She added: “When Barkley was admitted he was lethargic, tremoring and depressed.

“His heart was also racing at more than 200 beats per minute so we gave him medication to control the heart rate and monitored him with an ECG.

“Thankfully, he stabilised overnight with his heart rate steadily returning to normal.

“Barkley’s case is a reminder that inhalers and all other medicines should be kept well out of the way of dogs – particularly when you have super curious puppies like Barkley around.”

Shirley is happy to have Barkley back home, but plans to keep an even closer eye on the Lab.

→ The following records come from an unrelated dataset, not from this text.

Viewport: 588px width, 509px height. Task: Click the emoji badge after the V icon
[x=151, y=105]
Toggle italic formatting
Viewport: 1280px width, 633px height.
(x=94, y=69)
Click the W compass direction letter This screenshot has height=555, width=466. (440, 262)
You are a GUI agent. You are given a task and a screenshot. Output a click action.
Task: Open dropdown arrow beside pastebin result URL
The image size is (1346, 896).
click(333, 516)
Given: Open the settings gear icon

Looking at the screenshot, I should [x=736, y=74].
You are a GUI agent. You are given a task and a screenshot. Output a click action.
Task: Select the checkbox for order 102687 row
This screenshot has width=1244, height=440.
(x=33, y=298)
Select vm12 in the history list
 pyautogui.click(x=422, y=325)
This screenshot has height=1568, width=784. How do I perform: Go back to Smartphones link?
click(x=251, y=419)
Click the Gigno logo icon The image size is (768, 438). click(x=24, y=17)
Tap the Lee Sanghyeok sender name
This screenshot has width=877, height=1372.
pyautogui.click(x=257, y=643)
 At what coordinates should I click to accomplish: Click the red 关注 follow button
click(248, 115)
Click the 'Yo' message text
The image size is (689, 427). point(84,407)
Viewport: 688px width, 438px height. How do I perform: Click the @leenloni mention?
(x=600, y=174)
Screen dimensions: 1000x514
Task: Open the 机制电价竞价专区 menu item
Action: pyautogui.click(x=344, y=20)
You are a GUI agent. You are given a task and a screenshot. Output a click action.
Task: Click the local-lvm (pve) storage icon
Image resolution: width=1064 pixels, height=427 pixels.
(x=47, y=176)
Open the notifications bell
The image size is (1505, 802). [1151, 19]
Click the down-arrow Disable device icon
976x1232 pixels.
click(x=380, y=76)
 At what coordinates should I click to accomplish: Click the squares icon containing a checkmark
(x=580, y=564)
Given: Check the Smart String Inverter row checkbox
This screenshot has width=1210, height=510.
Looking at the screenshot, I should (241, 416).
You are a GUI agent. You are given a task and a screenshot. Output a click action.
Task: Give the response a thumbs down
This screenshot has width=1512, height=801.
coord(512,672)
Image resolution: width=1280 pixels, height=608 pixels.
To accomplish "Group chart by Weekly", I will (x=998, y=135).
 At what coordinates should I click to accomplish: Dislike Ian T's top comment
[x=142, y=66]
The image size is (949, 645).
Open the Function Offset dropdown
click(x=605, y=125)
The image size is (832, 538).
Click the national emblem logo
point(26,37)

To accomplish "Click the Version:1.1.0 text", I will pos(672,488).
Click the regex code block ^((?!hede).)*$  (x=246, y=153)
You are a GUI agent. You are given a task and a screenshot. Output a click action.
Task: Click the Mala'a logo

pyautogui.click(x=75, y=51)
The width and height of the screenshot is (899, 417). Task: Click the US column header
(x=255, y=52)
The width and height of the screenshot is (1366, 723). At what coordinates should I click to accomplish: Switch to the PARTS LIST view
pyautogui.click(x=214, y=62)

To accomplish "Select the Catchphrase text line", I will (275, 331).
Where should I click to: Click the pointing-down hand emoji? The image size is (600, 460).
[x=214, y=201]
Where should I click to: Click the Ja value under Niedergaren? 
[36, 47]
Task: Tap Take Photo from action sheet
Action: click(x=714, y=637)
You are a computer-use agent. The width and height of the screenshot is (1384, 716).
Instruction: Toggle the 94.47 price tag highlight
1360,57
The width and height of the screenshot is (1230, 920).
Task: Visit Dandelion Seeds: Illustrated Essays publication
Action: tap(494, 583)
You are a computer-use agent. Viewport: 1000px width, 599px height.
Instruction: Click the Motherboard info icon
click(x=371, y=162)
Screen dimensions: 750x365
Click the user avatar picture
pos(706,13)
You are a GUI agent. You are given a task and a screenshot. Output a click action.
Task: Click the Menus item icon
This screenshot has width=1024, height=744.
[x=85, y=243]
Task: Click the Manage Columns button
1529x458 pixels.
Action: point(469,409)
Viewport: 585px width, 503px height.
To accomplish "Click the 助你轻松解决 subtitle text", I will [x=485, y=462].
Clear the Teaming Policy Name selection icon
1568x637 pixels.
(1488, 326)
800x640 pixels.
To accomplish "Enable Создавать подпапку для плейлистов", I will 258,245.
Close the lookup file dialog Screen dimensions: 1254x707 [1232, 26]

“He’s a handful, but such a good looking dog. He will take anything that he can get his paws on. I bought new china bowls and he carried them around the house until he dropped and smashed them.

“I also recently left a Victoria sponge on table, dusted it with icing sugar and put a food cover over it only to find Barkley had eaten it.

“He even likes oranges and apples, although we keep grapes away because they are dangerous. You really need eyes in the back of your head – it’s worse than having a toddler.”

Vets Now is open through the night, seven-days-a-week, and day and night on weekends and bank holidays, to treat any pet emergencies that may occur.

Its clinic in Chippenham opened in March and operates out of the Hale veterinary hospital on Langley Road.